─── Provided data
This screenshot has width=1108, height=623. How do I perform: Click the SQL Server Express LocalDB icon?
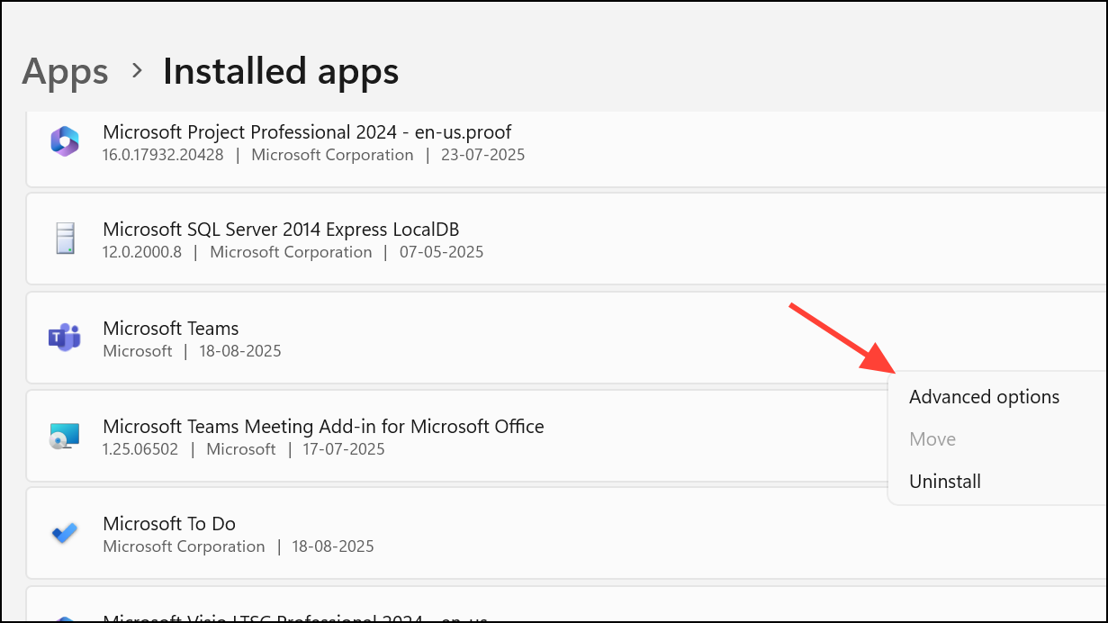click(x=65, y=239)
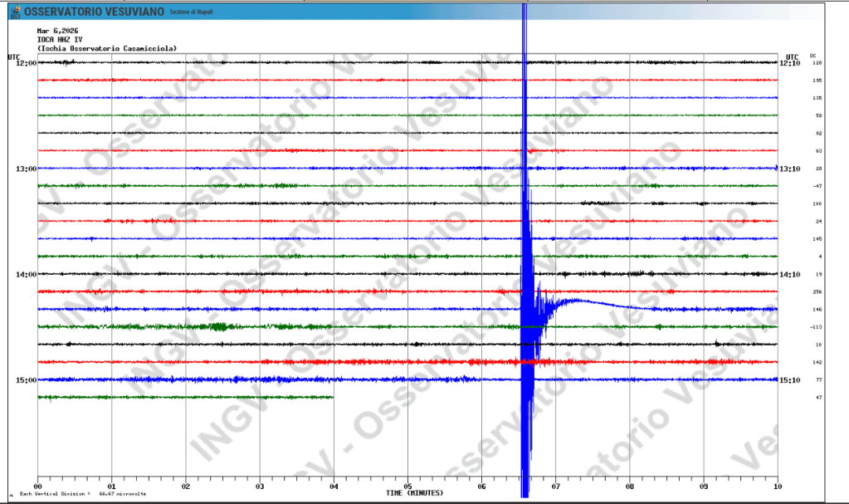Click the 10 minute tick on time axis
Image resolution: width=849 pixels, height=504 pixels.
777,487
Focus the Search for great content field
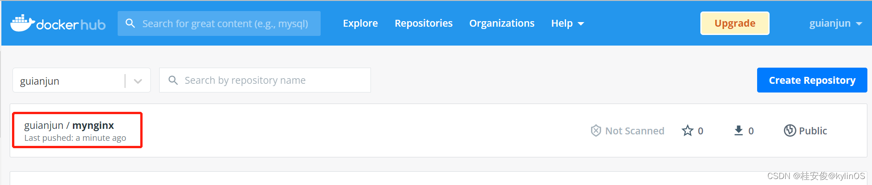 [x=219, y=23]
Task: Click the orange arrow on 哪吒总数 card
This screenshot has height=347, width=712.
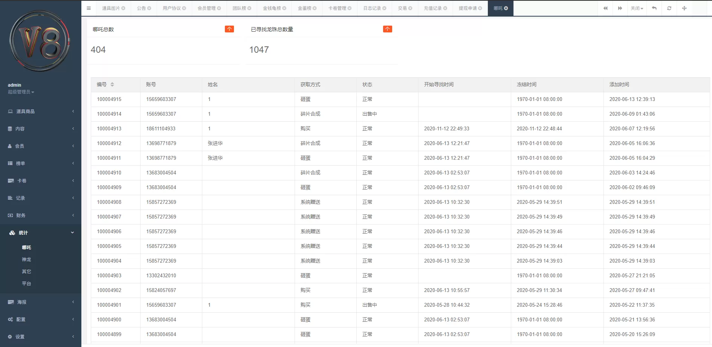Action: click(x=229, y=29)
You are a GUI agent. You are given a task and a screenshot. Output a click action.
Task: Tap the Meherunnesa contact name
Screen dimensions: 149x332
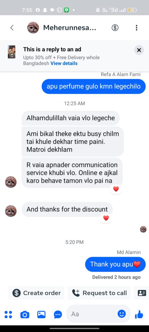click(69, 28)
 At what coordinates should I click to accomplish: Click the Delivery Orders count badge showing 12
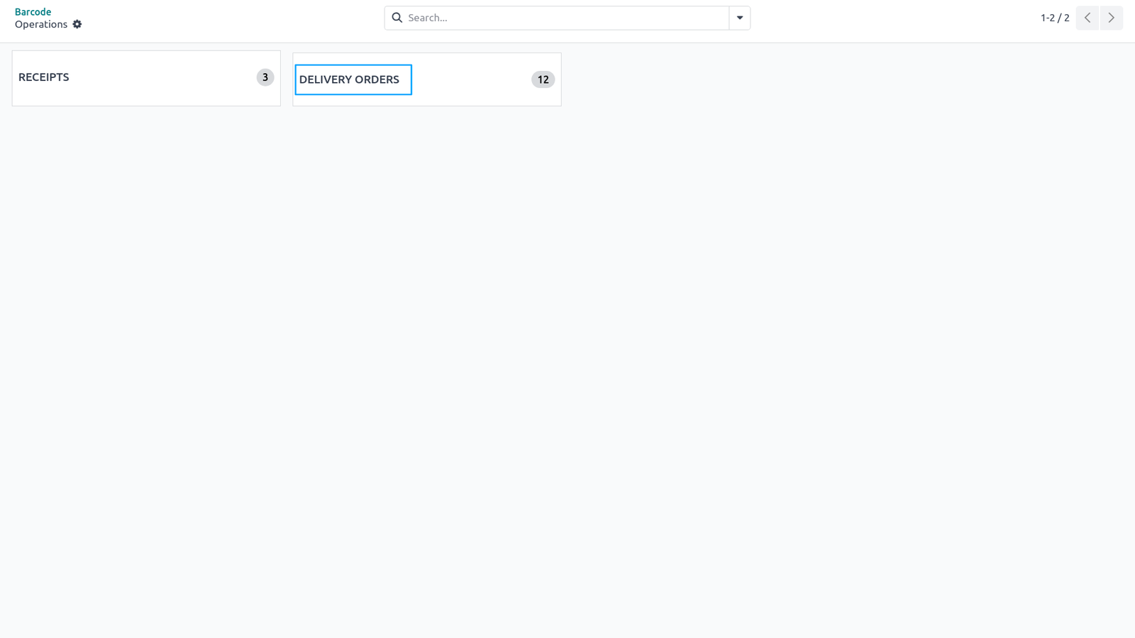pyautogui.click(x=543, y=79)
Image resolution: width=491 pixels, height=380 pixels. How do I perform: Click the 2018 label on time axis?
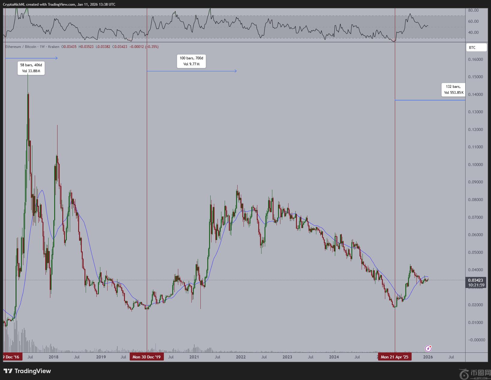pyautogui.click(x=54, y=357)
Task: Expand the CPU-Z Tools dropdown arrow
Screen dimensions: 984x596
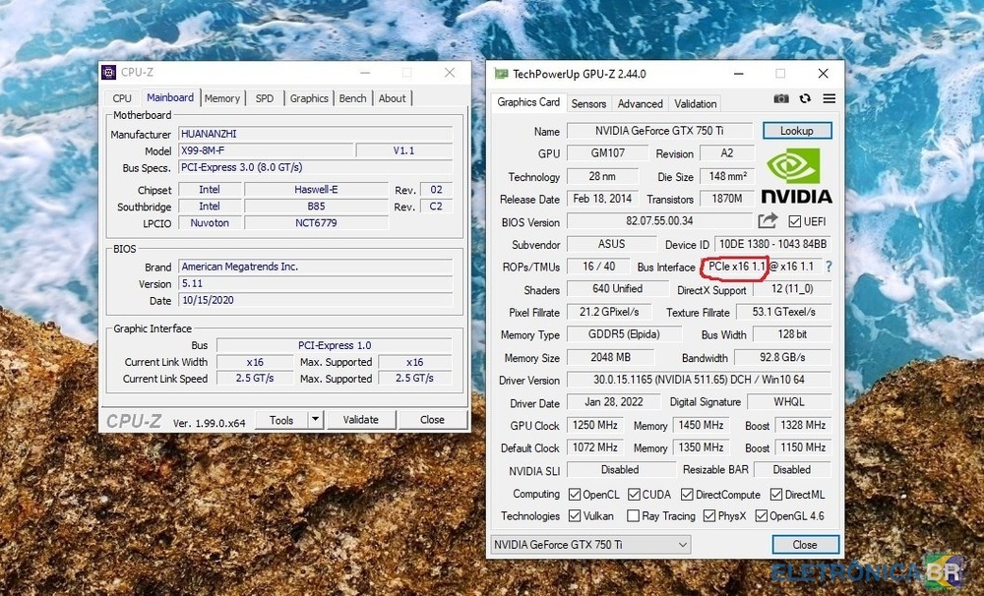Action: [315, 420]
──────
─── Provided data
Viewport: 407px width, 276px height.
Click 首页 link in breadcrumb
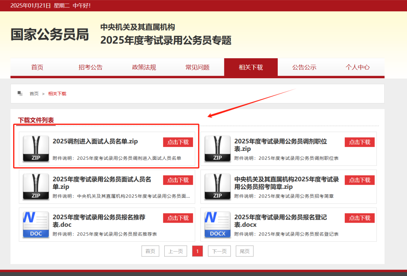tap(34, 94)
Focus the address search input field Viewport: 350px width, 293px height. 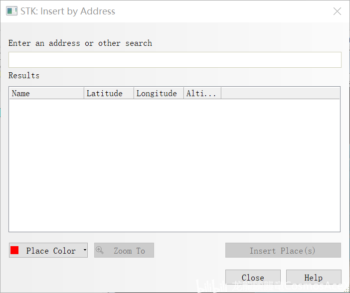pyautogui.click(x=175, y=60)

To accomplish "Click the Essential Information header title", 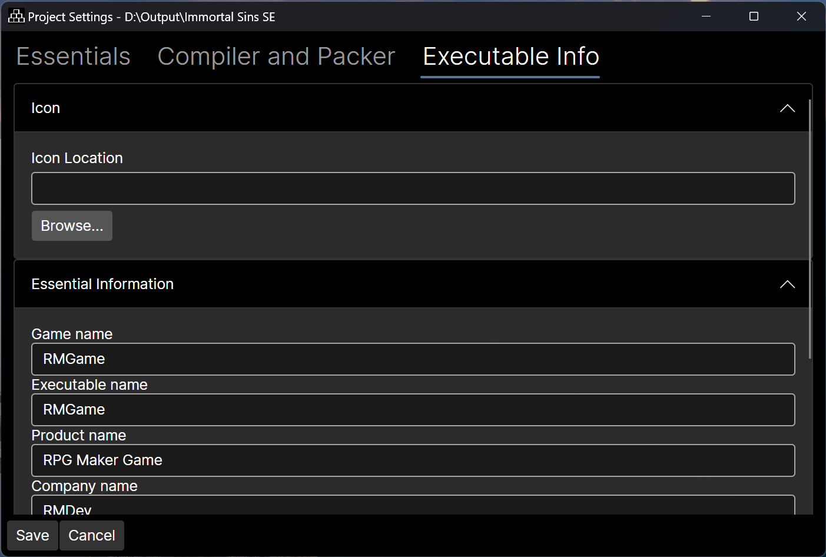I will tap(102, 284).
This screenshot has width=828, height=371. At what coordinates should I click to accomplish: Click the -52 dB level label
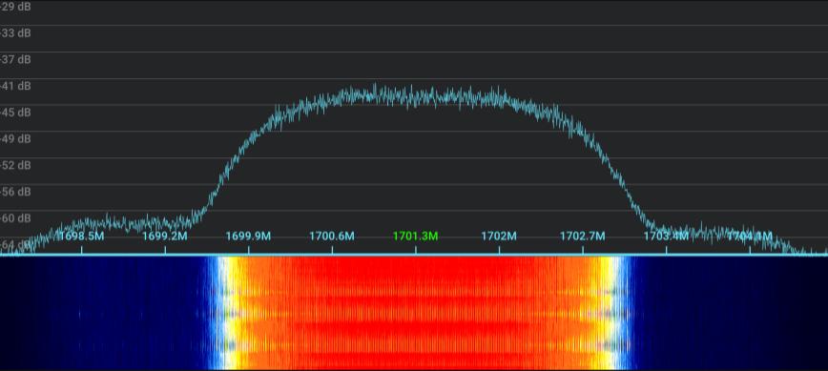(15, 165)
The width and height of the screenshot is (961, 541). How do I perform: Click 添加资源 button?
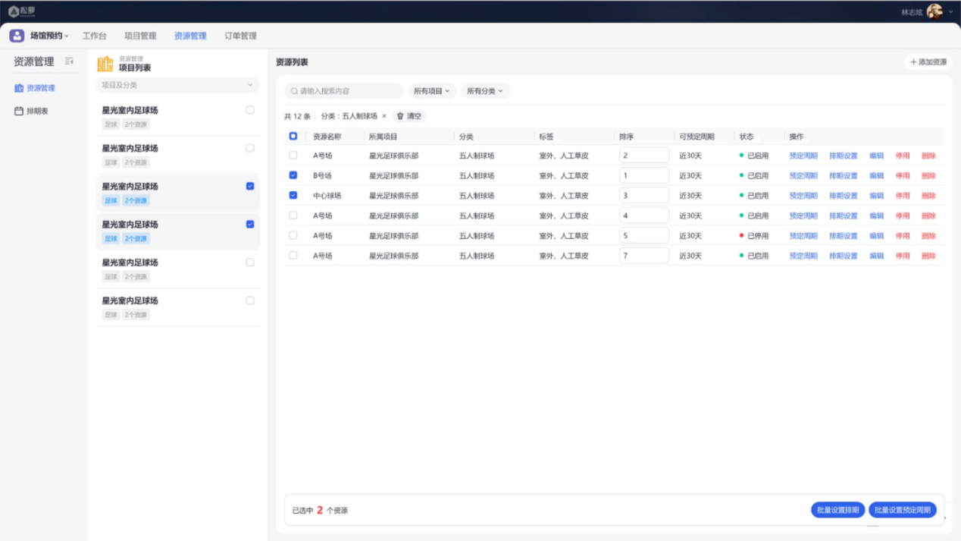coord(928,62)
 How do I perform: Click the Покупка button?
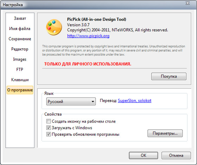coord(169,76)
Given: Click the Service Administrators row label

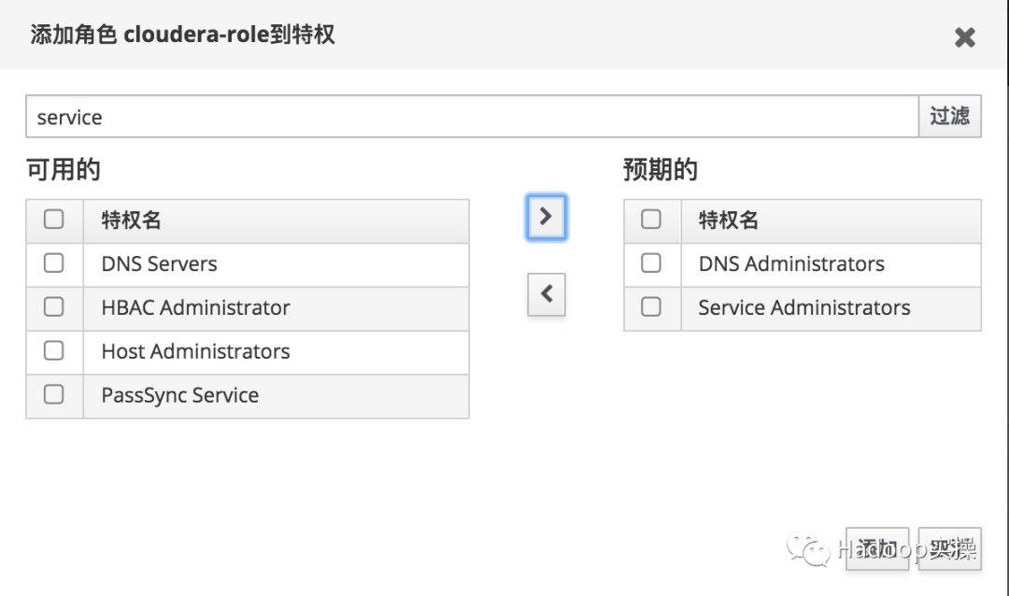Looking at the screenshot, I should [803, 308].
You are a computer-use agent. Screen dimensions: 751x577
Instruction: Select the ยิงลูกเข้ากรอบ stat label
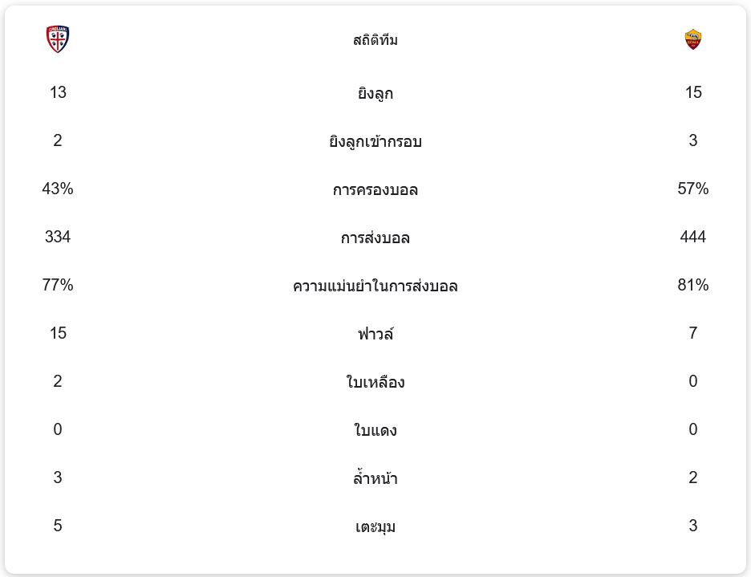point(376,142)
──────
• **Exercise objective**
What is the number of lines above that hold the string "agent"? Answer with that number alone.

• **Answer for this exercise**
2